Abstract

Background: Some clinicians suspect that patients with do-not-resuscitate (DNR) orders receive less aggressive care. Extrapolation from code status to goals of care could cause significant harm. This study asked the question: Do DNR orders in the intensive care unit (ICU) lead to a decrease in invasive interventions? Methods: This was a retrospective cohort study of ICU patients from three teaching hospitals. All ICU patients were assessed for inclusion. Exclusion criteria were medical futility and death, comfort care, or ICU discharge <48 hours after DNR initiation. Five hundred thirty-six patients met inclusion criteria. One hundred forty-five were included in the final analysis. Primary outcomes were occurrence of invasive interventions after DNR initiation-surgical operation, central line, ventilation, dialysis, or other procedure. Secondary outcomes were antibiotic administration, blood transfusion, mortality, and discharge location. Results: Patients with DNR orders underwent fewer surgical operations (14.5% vs. 31.1%, p = 0.002), but more central lines (42.1% vs. 23.0%, p = 0.009), ventilator use (49.0% vs. 18.9%, p < 0.001), and dialysis (20.0% vs. 4.1%, p = 0.002), compared with patients without DNR orders.
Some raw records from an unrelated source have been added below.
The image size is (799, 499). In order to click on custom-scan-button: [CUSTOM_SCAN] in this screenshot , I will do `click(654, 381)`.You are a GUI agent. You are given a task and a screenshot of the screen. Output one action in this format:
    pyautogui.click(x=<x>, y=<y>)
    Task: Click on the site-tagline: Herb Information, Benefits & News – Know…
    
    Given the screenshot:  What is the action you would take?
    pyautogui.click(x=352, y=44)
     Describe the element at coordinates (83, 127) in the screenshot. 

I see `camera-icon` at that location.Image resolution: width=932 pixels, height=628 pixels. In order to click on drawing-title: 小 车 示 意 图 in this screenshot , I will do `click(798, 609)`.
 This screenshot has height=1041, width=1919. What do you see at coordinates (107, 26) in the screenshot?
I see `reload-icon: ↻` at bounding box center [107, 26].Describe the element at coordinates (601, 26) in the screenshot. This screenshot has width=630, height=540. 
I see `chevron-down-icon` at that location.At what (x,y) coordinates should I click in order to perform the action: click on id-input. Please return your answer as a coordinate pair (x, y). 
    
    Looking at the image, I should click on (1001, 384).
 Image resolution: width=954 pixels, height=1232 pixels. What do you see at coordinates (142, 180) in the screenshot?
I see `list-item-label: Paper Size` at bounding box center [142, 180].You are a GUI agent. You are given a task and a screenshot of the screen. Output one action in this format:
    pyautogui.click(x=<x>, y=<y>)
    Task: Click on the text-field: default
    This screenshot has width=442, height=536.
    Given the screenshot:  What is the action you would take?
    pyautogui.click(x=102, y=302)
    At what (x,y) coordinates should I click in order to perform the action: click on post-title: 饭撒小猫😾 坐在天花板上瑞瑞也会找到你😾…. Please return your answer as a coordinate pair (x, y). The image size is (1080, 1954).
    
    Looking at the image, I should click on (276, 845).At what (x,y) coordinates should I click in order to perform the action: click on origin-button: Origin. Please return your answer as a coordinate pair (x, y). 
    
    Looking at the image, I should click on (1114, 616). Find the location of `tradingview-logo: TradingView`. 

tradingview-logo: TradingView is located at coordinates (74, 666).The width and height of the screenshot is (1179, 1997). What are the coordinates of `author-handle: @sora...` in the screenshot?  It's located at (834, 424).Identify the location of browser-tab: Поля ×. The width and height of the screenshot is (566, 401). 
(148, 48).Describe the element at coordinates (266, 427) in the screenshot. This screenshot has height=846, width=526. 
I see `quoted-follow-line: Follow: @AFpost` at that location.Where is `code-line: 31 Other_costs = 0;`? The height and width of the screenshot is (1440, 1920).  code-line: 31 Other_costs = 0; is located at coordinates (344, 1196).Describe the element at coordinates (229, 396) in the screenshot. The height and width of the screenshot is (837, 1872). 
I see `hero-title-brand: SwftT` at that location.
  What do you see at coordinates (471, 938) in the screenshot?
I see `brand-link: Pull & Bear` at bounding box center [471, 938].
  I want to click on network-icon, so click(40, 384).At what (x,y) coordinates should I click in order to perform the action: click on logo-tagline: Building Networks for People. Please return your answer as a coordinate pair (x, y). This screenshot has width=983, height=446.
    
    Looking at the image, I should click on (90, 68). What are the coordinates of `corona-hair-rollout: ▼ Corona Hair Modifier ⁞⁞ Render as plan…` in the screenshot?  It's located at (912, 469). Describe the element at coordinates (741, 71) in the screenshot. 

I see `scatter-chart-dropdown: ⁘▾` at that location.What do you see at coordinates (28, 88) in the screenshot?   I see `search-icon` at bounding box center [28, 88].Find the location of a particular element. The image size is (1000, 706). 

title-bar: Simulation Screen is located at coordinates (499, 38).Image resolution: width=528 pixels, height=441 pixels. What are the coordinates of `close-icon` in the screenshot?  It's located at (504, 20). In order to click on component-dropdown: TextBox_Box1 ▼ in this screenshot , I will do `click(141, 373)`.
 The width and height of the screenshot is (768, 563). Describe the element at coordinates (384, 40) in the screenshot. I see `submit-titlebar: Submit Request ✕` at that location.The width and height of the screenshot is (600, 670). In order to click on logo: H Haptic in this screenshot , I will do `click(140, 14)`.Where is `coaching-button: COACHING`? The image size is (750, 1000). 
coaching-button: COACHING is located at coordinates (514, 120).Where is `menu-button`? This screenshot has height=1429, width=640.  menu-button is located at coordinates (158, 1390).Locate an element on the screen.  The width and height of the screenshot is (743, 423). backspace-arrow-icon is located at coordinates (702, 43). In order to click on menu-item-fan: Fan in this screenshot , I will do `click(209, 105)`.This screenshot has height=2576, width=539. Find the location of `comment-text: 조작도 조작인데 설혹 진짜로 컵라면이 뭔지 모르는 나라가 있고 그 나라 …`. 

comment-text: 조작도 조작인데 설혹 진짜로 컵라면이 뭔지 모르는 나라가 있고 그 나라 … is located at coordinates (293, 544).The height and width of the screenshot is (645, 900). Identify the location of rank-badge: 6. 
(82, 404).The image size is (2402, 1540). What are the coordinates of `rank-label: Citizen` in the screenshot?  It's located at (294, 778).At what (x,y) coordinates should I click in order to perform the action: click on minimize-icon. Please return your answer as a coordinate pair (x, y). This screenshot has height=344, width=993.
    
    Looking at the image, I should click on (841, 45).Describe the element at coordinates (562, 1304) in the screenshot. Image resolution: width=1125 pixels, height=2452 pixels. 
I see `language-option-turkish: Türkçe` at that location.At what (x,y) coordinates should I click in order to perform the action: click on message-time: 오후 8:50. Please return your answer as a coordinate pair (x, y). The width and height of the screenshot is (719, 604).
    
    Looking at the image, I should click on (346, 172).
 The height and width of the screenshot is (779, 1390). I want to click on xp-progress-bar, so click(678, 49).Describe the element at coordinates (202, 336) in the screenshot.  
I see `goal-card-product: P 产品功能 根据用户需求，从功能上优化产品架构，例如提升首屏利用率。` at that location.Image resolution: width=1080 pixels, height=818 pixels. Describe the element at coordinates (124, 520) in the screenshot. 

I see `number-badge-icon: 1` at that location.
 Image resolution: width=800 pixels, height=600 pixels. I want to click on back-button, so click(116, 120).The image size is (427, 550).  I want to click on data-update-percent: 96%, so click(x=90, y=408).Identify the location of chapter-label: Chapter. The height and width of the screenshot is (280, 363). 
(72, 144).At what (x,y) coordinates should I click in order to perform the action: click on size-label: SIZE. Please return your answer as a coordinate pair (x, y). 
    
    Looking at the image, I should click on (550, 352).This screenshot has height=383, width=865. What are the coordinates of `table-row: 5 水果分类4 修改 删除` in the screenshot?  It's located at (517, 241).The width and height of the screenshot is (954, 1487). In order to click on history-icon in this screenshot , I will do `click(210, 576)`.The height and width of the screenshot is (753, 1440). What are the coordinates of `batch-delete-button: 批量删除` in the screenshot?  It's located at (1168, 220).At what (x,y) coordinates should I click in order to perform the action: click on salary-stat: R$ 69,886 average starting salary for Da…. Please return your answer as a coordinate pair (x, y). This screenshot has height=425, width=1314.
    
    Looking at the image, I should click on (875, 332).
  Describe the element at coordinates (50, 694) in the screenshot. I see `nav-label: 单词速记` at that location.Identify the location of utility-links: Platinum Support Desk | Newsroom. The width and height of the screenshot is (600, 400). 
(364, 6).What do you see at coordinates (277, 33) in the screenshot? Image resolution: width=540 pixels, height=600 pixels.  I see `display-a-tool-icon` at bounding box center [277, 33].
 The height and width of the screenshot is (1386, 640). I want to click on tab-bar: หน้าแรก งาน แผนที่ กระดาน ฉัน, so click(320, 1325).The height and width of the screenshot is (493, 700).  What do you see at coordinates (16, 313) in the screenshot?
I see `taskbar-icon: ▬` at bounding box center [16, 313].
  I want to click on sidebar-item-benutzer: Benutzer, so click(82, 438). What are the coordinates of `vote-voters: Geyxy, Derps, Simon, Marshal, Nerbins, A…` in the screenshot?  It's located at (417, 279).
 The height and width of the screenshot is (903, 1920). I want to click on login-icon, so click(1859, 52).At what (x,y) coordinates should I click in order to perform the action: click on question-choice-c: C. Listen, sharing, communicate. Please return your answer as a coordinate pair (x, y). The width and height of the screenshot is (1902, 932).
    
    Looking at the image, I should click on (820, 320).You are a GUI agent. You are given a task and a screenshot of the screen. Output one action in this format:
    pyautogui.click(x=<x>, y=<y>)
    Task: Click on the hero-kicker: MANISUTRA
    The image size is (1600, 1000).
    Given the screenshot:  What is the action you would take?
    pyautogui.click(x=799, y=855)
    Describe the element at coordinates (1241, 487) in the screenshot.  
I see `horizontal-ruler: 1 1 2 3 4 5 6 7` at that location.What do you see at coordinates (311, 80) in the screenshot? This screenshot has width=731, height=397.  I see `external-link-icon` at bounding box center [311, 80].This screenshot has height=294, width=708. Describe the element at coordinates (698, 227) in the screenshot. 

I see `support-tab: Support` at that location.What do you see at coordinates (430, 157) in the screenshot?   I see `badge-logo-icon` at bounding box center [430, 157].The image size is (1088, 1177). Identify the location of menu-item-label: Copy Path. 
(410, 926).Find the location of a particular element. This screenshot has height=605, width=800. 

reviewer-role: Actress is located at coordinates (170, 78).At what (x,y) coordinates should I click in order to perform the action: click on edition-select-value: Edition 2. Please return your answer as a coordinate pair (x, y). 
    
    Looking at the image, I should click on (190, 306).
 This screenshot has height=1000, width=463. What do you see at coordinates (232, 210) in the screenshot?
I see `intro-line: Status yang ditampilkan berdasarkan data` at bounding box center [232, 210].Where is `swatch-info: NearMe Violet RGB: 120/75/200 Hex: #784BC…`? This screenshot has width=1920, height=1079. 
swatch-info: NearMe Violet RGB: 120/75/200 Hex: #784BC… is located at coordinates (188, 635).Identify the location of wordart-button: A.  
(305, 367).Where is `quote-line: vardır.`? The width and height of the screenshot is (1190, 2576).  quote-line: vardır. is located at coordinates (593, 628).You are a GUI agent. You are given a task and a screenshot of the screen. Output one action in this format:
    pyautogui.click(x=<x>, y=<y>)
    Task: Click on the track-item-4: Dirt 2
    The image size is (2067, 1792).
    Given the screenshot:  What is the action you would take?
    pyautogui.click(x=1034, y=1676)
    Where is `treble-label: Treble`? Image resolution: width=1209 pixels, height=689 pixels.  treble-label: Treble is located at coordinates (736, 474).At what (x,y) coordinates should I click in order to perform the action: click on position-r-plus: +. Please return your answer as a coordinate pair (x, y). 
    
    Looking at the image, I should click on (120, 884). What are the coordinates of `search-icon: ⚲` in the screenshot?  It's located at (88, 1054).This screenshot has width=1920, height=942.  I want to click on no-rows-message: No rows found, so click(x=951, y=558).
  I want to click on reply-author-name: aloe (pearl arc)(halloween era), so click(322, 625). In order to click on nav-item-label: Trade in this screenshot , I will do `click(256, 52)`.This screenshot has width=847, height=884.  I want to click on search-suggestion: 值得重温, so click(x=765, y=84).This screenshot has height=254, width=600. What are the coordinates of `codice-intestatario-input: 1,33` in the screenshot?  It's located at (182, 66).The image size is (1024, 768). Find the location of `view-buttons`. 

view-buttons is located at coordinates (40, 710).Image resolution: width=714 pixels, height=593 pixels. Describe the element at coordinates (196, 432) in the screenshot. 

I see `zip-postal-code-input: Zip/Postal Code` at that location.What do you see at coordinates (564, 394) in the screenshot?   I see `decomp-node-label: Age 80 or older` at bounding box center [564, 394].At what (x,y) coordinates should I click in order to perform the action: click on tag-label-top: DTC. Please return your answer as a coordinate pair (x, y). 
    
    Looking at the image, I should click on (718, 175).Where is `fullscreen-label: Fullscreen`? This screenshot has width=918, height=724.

Transfusions and antibiotic use decreased similarly over admission for both groups (transfusions: β = 1.25; p = 0.59; and antibiotics: β = 1.44; p = 0.27). Mortality and hospice discharges were higher for DNR patients (p < 0.001.). Conclusions: DNR status did not decrease the number of nonoperative interventions patients received as compared with full code counterparts. Although differences in populations existed, patients with DNR orders were likely to receive a similar number of invasive interventions. This finding suggests that providers do not wholesale limit these options for patients with code status limitations.